A sociological experiment has been going on in the world of football, but so far no one seems to have noticed. What’s more, this experiment really has nothing to do with football itself.

In the summer of 2019, new technology was introduced into elite men’s football in England. The Video Assistant Referee (VAR) would now help referees make their decisions and eliminate the glaring errors which were becoming an embarrassment in an age of a camera for every angle.

Teething problems had been predicted, but few had anticipated the wail of anguish that would accompany football’s most dramatic change for decades: the problem lay in how this technology was being used, with football’s officials seemingly determined to use their new toy ruthlessly, and at every available opportunity.

Hairline infractions – previously invisible to the naked eye – were now penalised, as a small coterie of officials in a West London office became the dei ex machina of the piece, meting out salvation and damnation to the pitch-bound mortals. “This isn’t football anymore,” sang the terraces, back in the halcyon days of packed grounds.

Yet the fans can hardly argue that they haven’t got what they asked for. The glaring mistakes which used to seem so incongruous in a multi-million pound, 21st century industry are now being eradicated, and the letter of the law is being more accurately adhered to. They forget that the time they now spend raging against the machine was once given over to bemoaning the fallibilities of the human referee.

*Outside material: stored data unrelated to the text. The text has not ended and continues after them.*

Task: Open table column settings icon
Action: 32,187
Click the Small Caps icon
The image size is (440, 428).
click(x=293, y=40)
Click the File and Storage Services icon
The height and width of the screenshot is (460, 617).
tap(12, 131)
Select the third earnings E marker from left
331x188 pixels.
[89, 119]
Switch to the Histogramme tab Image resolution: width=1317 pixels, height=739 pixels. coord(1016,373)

And this is where even those who don’t really care about football should sit up and take notice. For what’s happening on the pitch is offering us a view of our society as it might be, a society in microcosm, where all laws are enforced all the time. If we’d only pay attention, football is playing out a cautionary tale of what happens when a previously liberal system of law enforcement overnight becomes a draconian regime of rigid interpretation, when Peel’s principle of policing by consent suddenly becomes policing tout court. We wanted the rules enforced, they said, but we didn’t realise that they’d actually be, well, enforced. Common sense, it turns out, actually had rather a lot going for it.

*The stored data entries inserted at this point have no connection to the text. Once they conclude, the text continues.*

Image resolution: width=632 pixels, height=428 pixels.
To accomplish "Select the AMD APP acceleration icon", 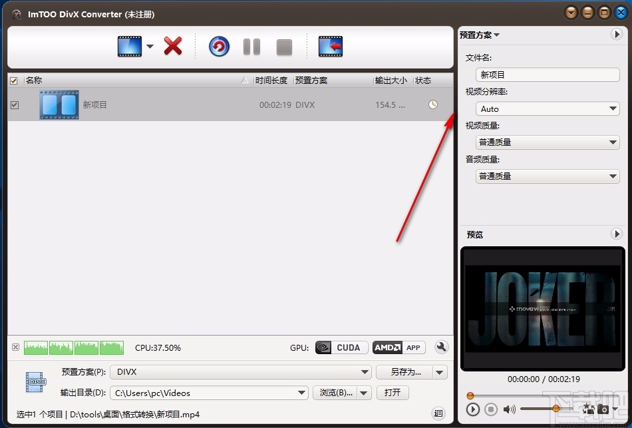I will tap(398, 347).
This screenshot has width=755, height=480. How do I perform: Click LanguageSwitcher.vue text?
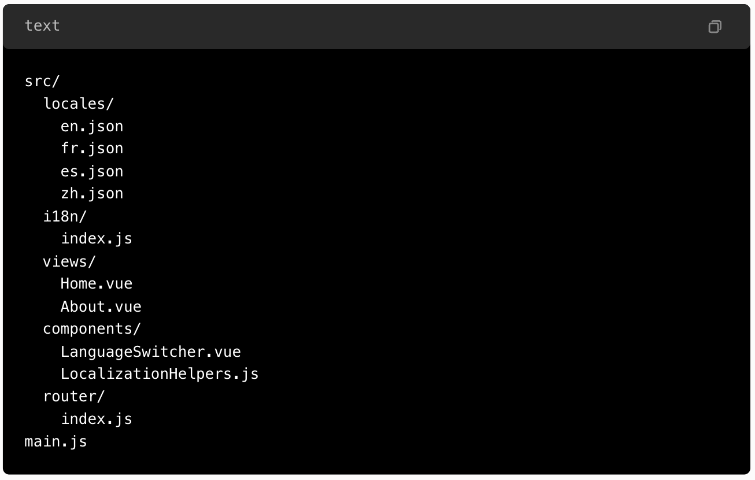[151, 352]
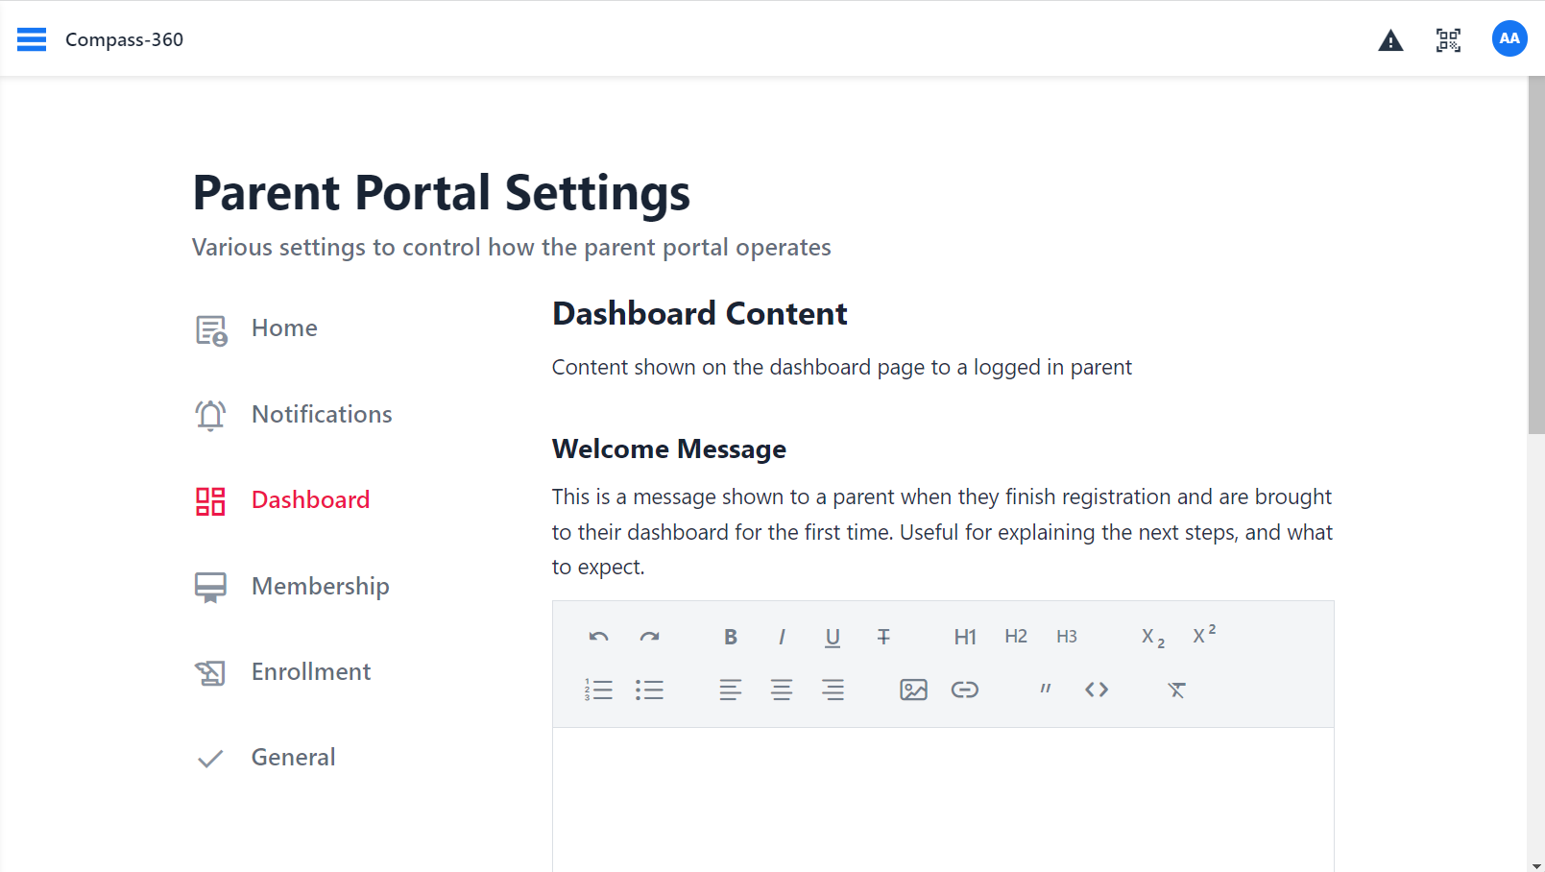Toggle bold formatting
This screenshot has width=1545, height=872.
[x=731, y=637]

With lockdown laws governing every aspect of our lives, the idea of a VAR nation is chilling. The UK is already one of the most surveilled countries in the world. London has over 600,000 CCTV cameras, the most in any city outside China. Advances in facial recognition technology and the proliferation of digital data is making mass surveillance easier by the day.

Football is giving us the tiniest taste of what it would feel like to live in a society where all rules really are meant to be kept and in which technology allows them to be enforced completely. A people raised on the tacit understanding that freedom comes first, even if it means some rules going unheeded, are now peering down into a version of their society flipped on its head, where law enforcement trumps liberty every time. The football allegory is in many ways more powerful than a film or a novel because the alternative vision is playing out in front of us, with real participants and in real time.

This is why wider society needs to take a long look at what is going on in football. The experiment has not yet run its course, but when it does, we should all consider the outcome. Who will triumph, football’s police or football’s policed?